The Iron Wyrm Affair, by the improbably named Lilith Saintcrow, is the first in a projected series of novels involving Prime Sorceress Emma Bannon and Mentath Archibald Clare. The setting is a kind of mash-up of steampunk and urban fantasy in an alternative England where Queen Victrix has just married her consort, Prince Alberich, where Clockhorses strain and whinny, and where young toughs have themselves Altered with mechanical limbs.

Bannon is a powerful sorceress in the service of the Queen, and in the service of Britannia, the guiding spirit of the Realm, of whom Victrix is the current vessel. (Note: this is not a metaphor.) She is tough, smart, determined, and because of her unsavory brand of magic, nearly friendless. As the book begins, she is accompanied only by her Shield, Mikal; and not only is it rare for a Prime Sorceress to have but one Shield, Mikal is known to have killed his previous master.
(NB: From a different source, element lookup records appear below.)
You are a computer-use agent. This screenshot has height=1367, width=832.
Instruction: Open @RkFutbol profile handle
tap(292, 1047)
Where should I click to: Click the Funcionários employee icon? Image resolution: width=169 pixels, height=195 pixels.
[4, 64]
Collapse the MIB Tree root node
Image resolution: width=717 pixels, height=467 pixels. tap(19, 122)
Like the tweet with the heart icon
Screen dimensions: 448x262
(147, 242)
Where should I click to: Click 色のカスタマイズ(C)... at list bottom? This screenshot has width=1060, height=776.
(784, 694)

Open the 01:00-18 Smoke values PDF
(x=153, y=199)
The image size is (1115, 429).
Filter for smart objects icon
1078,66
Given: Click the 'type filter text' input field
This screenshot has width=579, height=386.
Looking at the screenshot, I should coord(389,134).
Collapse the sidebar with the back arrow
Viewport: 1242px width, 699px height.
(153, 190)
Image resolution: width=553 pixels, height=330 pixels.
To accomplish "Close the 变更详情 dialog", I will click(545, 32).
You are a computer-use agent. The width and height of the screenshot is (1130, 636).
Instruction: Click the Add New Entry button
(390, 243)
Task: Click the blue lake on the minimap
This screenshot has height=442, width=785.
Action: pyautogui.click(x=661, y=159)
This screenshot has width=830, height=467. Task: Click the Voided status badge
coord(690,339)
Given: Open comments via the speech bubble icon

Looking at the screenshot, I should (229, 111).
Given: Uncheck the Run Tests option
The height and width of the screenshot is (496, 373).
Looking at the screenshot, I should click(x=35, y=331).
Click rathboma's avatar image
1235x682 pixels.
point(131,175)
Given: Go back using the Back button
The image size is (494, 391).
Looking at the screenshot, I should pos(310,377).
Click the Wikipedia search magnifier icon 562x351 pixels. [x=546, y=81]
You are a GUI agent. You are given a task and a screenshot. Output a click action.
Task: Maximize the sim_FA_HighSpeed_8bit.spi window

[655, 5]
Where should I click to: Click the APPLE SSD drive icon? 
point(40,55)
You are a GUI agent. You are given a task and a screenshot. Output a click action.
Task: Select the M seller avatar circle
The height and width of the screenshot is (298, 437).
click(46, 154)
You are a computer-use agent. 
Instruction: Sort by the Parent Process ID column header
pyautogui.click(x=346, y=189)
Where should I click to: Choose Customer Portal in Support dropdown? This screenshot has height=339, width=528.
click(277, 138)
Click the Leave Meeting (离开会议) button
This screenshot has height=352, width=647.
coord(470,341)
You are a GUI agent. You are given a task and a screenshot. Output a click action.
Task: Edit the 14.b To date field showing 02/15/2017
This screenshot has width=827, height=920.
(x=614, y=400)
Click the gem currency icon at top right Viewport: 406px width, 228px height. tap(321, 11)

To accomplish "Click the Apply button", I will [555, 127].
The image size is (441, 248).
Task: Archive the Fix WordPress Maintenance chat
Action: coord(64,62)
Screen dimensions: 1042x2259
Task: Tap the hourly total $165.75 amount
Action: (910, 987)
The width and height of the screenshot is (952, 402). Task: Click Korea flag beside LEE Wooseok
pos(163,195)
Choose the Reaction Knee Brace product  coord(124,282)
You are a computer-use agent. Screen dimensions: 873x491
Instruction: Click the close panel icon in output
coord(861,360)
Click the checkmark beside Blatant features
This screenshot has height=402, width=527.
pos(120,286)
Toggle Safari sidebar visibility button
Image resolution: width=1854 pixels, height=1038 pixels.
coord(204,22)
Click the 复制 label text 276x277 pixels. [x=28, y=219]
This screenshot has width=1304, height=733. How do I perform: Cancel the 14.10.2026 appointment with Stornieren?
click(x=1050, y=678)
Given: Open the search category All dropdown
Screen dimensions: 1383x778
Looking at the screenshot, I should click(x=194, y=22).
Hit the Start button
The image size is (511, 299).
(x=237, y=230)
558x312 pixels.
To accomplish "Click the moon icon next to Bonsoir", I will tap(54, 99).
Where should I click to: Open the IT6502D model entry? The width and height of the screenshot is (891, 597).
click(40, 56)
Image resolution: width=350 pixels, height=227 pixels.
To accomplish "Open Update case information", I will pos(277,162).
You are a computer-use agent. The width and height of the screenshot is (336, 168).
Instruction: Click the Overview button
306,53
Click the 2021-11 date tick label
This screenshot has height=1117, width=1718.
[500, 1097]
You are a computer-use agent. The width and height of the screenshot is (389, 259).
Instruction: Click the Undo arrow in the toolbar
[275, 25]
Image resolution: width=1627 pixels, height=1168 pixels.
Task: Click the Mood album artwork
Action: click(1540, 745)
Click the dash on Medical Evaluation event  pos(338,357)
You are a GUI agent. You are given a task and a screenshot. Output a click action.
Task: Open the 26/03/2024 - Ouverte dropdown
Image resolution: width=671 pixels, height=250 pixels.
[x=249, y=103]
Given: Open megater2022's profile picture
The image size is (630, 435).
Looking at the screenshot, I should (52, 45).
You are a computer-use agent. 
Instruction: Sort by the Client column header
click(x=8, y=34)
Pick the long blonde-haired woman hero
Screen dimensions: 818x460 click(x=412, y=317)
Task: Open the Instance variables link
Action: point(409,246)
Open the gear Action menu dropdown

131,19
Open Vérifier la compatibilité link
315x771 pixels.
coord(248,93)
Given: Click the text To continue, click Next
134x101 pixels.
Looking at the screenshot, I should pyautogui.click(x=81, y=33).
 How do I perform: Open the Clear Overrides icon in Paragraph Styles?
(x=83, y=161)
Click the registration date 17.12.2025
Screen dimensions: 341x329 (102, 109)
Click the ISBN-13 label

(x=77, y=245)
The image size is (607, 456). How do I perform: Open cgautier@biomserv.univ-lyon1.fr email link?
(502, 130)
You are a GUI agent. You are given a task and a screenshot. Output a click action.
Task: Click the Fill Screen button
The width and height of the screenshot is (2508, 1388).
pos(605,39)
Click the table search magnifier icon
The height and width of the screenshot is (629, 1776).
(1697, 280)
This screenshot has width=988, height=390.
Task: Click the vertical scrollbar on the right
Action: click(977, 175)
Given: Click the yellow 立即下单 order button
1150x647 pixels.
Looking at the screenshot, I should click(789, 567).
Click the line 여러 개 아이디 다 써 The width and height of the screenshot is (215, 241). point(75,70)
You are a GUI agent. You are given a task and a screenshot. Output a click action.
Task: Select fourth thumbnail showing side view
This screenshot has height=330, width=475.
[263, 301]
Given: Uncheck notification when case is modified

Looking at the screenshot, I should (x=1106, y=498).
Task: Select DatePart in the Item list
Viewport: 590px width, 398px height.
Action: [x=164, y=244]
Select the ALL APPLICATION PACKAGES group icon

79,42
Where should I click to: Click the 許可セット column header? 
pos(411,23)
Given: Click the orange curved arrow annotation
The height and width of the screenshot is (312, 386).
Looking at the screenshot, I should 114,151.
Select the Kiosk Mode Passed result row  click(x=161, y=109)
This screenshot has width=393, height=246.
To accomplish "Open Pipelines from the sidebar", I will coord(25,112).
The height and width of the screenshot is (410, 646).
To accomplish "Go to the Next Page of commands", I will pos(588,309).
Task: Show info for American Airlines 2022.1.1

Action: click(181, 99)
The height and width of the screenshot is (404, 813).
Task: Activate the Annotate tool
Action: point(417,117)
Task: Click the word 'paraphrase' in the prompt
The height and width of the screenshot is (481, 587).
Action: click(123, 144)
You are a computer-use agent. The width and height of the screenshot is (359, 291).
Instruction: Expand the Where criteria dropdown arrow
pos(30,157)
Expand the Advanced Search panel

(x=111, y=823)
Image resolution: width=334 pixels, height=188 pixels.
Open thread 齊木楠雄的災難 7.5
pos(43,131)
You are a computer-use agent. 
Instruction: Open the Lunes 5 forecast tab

She calls upon Archibald Clare, an Unregistered Mentath; which is to say, a man trained to perform and to desire observation, logic, and deduction to such a degree that boredom can quite literally be a recipe for madness. When we meet him he has been unemployed for some weeks and is clearly paddling in the deep end. (Picture Sherlock Holmes on one of his very bad days.) Their partnership is somewhat unlikely; Mentaths have difficulty with the illogic of sorcery, and Bannon has difficulty with almost everyone.

Together, the two uncover two (or is it three) dastardly and fiendish plots against the realm and the person of Queen Victrix, and (not terribly surprisingly) discover that they make a good team.

I had a lot of fun with this book, and intend to buy the sequel when it’s available on Kindle; however, I was never able to take it completely seriously. It struck me as possibly a little more over the top than the author intended it to be.

And then, the thing that especially struck me is the way that Saintcrow manages to conjure up an air of decadence and sin, especially regarding the relationship between Bannon and her Shield, Mikal—it’s a master/slave relationship, of sorts, and a sexual relationship as well, and I kept expecting the leather and spike heels to come out. But they didn’t. In fact, what little sex there is, is entirely off stage, and (except for the fact that they aren’t married) there’s not actually anything perverse going on. It was really quite odd. I’m used to authors putting forth all manner of sexual goings on as though there was nothing shocking about any of it; and here Saintcrow is creating an atmosphere of great wickedness that completely fails to materialize. Weird. Somewhat refreshing, but weird.